R. P. Jenkins, Esq.
24 June 1861
Volume 4, page 126, sitting number 4576.
[Identified in the Silvy daybooks and on the album page as 'R.P. Jenkins,' this is probably Richard Palmer Jenkins of the Bengal Civil Service.]
Born in Calcutta on 14 January 1826, Richard Palmer Jenkins was the eldest son of Richard Castle Jenkins, who served with the army in Bengal. His mother was Anna Bazett Catherine née Palmer, daughter of John Palmer of Calcutta, the most influential and wealthiest British merchant in British India for the first three decades of the nineteenth century. The ‘agency house’ he founded was involved in banking, the opium business, shipping, plantation agriculture and global trade. ‘When his firm went bankrupt in 1830, thousands of people, European and Indian, were ruined, triggering the worst commercial crisis in British India up to that time’ (Anthony Webster, The Richest East Indian Merchant, 2007).

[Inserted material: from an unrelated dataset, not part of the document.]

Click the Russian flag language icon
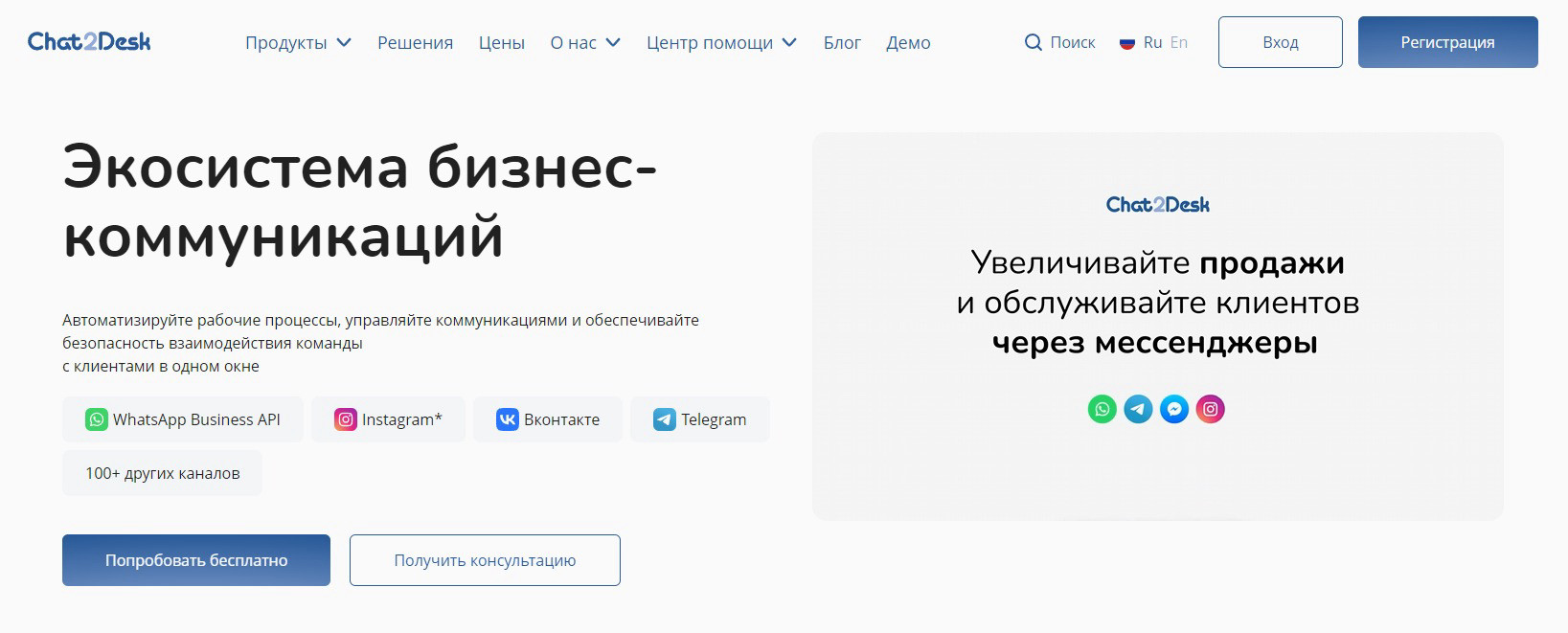Viewport: 1568px width, 633px height. point(1127,43)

Richard Castle Jenkins, the sitter's father, also became a merchant in India after he left the army but by the 1830s he had returned to England and bought Beachley Lodge near Tidenham in Gloucestershire. According to a gazetteer of 1868, the house was ‘pleasantly situated, […] commanding fine views of the Severn and the surrounding country.’ A few years later another gazetteer described it as ‘a fine seat.’

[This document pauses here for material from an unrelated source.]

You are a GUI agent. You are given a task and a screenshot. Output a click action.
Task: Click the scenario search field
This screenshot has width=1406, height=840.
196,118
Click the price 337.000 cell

Following his education at Haileybury in Hertfordshire, a school for the children of East India Company employees, Richard junior joined the Bengal Civil Service, becoming a Commissioner in Patna.
He began a period of extended leave in England in June 1859 (Homeward Mail from India, China and the East, 20 June 1859). When the census was taken on 7 April 1861 Richard was staying with his parents at Beachley Lodge near Tidenham in Gloucestershire. Later that year he was listed among the passengers travelling from Marseilles to Calcutta (Home News for India, China and the Colonies, 19 August 1861).

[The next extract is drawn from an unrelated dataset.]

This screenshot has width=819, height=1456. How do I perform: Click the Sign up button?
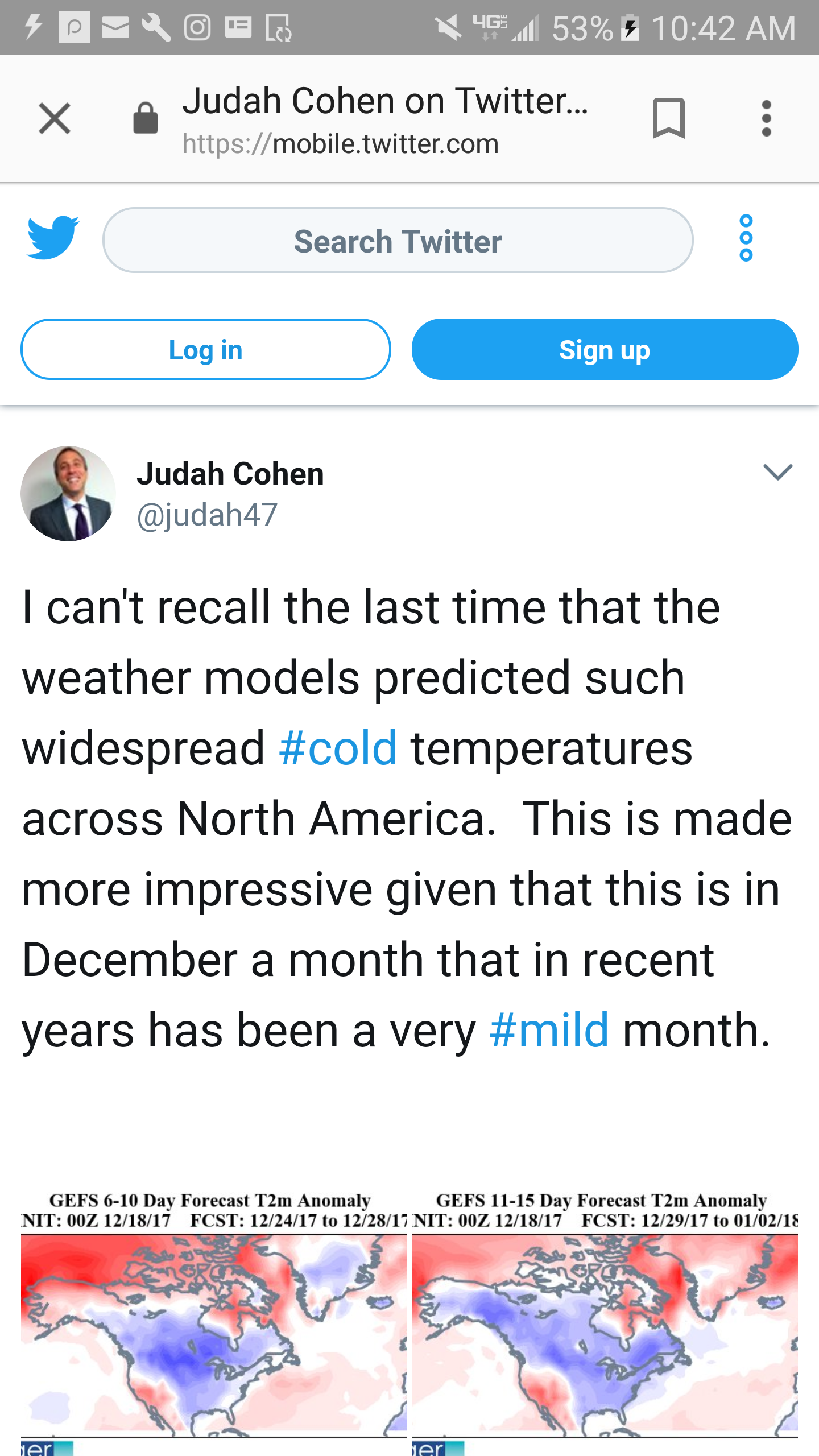(x=605, y=349)
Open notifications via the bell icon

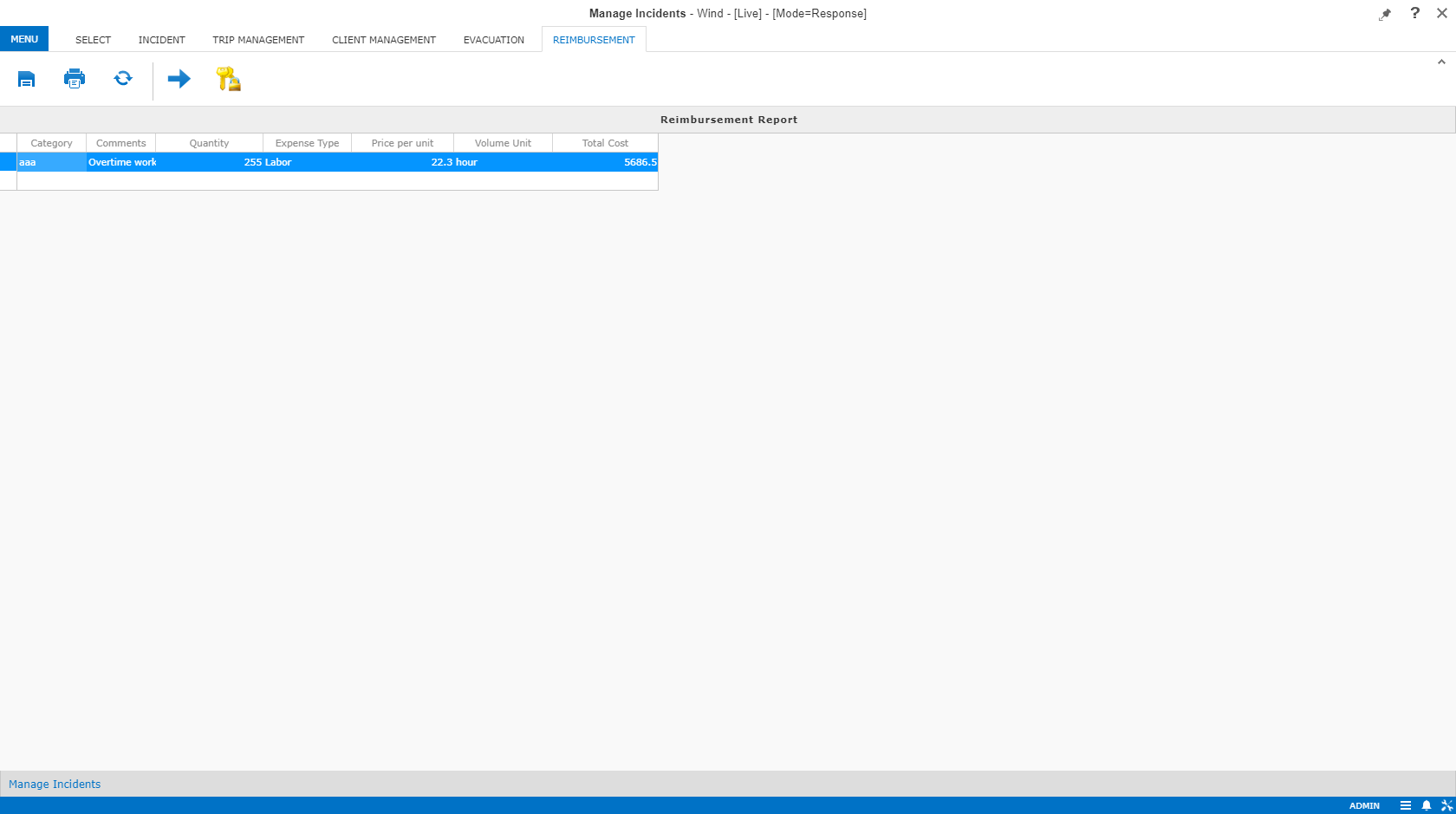click(x=1426, y=805)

In 1876 in Scotland he married Mary Campbell Allen, eldest surviving daughter of Thomas William Murray Allen of Glenfeochan, Argyllshire.
In 1881 the couple were living at Beachley Lodge with Richard’s elderly parents. In 1891 he and Mary were renting Sedbury Park, Tidenham, a Georgian house designed by Sir Robert Smirke, who also designed the British Museum. Their household included a nephew called Robert and nine servants.
Richard Palmer Jenkins died on 1 October 1899 at Beachley Lodge, Tidenham. He left an estate valued at £40,402.